Została doktorem Kościoła, choć nie znała się na "poważnej" teologii.

Swą pierwszą encyklikę Jan Paweł II rozpoczyna zdaniem: „Odkupiciel człowieka, Jezus Chrystus, jest ośrodkiem wszechświata i historii“. W Tertio millennio adveniente czytamy, iż Kościół „wierzy, że klucz, ośrodek i cel całej ludzkiej historii znajduje się w jego Panu i Nauczycielu“. Oto wielka chrystocentryczna wizja wszystkiego, co jest. Istota sprawy leży jednak nie w „metawizjach“, ale w konkrecie życia, w relacjach. Chrześcijaństwo nie jest pierwszorzędne dla ludzkości - jest ono pierwszorzędne dla człowieka. Dokładniej: dlatego jest dla ludzkości, że jest dla człowieka.

Chrześcijaństwo jest uziemione, stawiając zdecydowanie konkret przed abstrakcją. Joachim Gnilka, monachijski biblista pisze: „Specyfika Ewangelii polega na tym, że nie zamierzają one jedynie przypominać faktów historycznych, lecz w pierwszym rzędzie chcą przybliżyć czytelnikowi żywego Chrystusa - tak, aby on sobie uświadomił: nie mam tu do czynienia z przeszłością, historyczną martwą materią, lecz spotykam Tego, o którym przez wiarę wiem, że On żyje, że przemawia do mego życia i że jest obecny i działa we wspólnocie wierzących“. Przemawia do mego życia. Tereska powie: „Kto ma Jezusa, ma wszystko“.
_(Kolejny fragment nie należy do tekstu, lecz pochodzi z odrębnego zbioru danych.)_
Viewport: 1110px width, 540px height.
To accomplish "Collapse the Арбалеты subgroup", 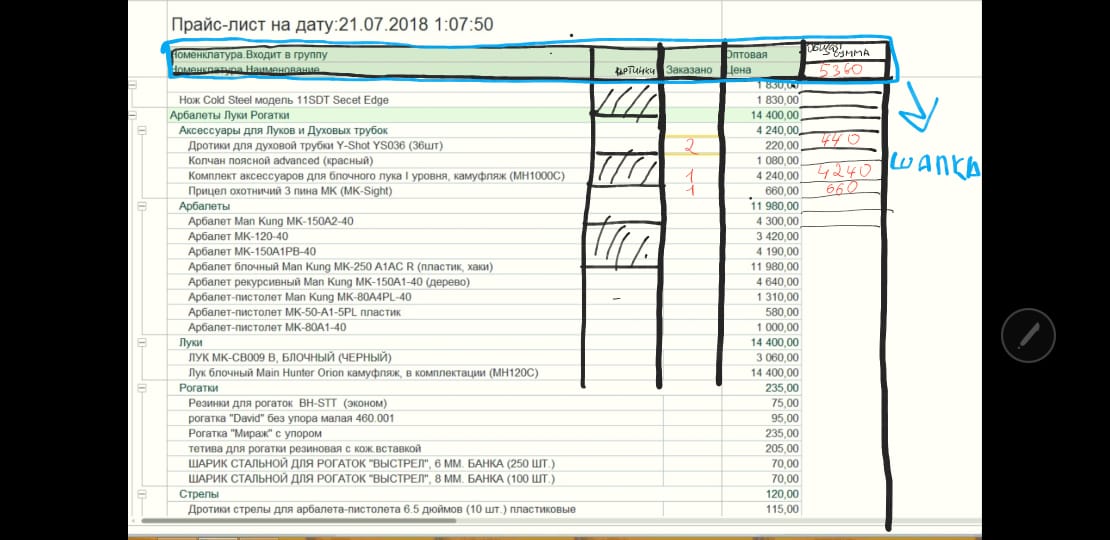I will tap(143, 206).
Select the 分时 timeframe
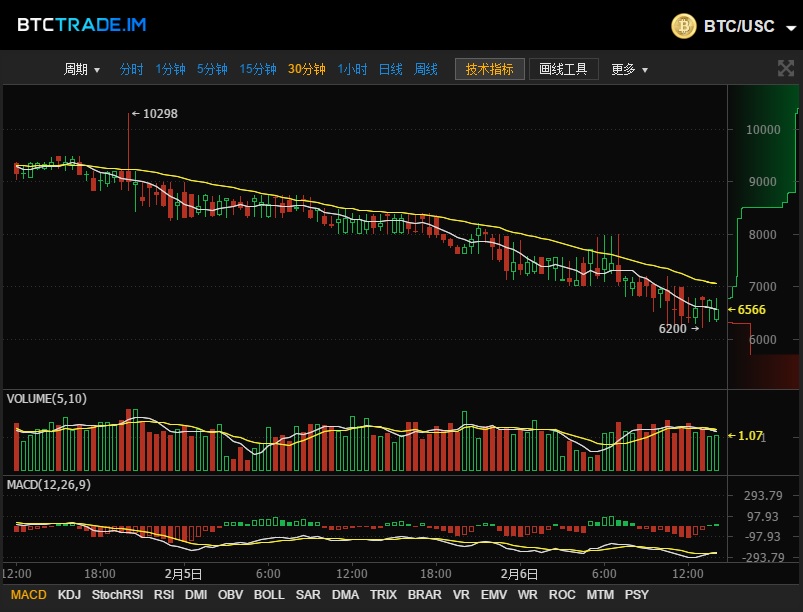Image resolution: width=803 pixels, height=612 pixels. click(132, 69)
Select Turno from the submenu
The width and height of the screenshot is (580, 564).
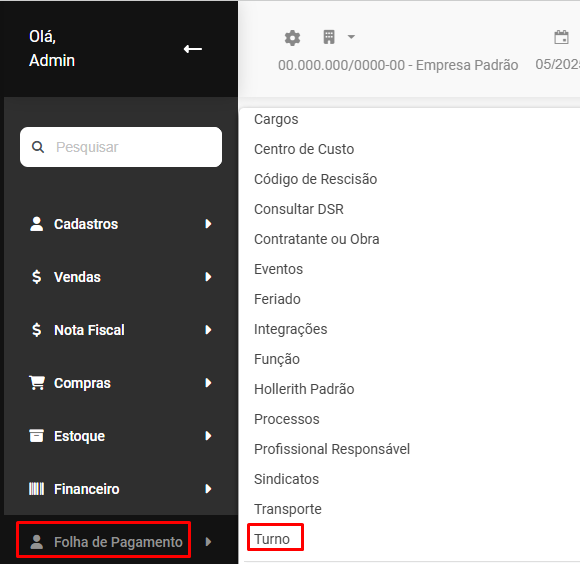[x=272, y=539]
Jest ona przekonana, że w samo sedno tych kwestii prowadzi droga Dzieciątka. I że możliwa jest ona do odkrycia i przejścia jedynie we własnym dziecięctwie. „Popatrzcie, jaką miłością obdarzył nas Ojciec: zostaliśmy nazwani dziećmi Bożymi i rzeczywiście nimi jesteśmy“ (1J 3,1). Bycie dzieckiem jest zresztą „punktem“ i stanem uprzywilejowanym w „kwestii ciemności“, bo jedynie w ustach dziecka prawdziwie brzmią słowa „Abba Ojcze“ (Ga 4,7) i rzeczywista (czyli „skuteczna“, bo przynosząca bezpieczeństwo) staje się wyrażona w tym słowie ufna relacja.
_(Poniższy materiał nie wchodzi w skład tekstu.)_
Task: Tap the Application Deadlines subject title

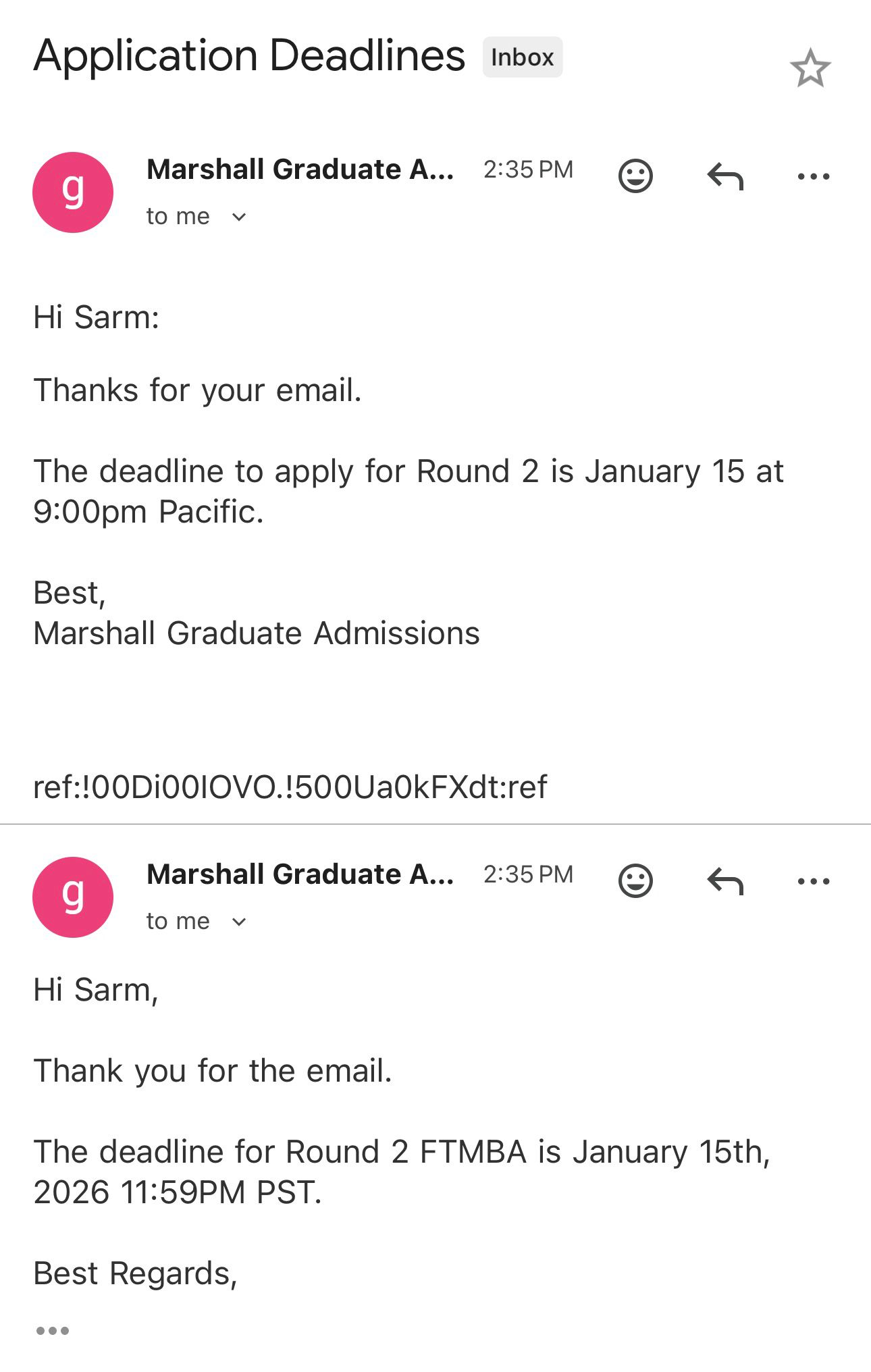Action: (x=249, y=55)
Postawa ta znajduje się na antypodach infantylizmu i jak najdalej od cynicznego pięknoduchostwa i pseudoteologii. Mała Tereska faktycznie jest duchowym olbrzymem. Plując krwią i doświadczając skrajnej, pozbawionej Boga pustki, w solidarności z Ukrzyżowanym („Boże mój, Boże mój, czemuś mnie opuścił…“) i sobie współczesnymi, pozostaje wierna najgłębszemu swemu pragnieniu: w sercu Kościoła będę miłością. Pisze: „Teraz nie pragnę już niczego więcej, jak tylko KOCHAĆ Jezusa do szaleństwa… Pociąga mnie wyłącznie MIŁOŚĆ… Nie pragnę już cierpienia ani śmierci, a jednak wciąż kocham i jedno, i drugie! Długo tego pragnęłam… Ale teraz kieruje mną wyłącznie oddanie się Bogu. Nie mam innej busoli!“.

Kochać bez zastrzeżeń, warunków, wykluczeń

W dziedzinie relacji międzyludzkich ten model myślenia i życia - chrystologia od Dzieciątka Jezus - można rozpoznać bezbłędnie po współczującej i aktywnej miłości obejmującej absolutnie wszystkich i wszystko, nie znającej żadnych wykluczeń. Każda i każdy czują się tu miłowani i przyjmowani bez najmniejszych zastrzeżeń. Bóg jest Ojcem, a ludzie są Dziećmi - Siostrami i Braćmi. Tak myśleć i żyć znaczy być od Tereski. I od Dzieciątka Jezus. Oto projekt teologii przyszłości. I nadziei dla naszego świata.

oceń artykuł Pobieranie..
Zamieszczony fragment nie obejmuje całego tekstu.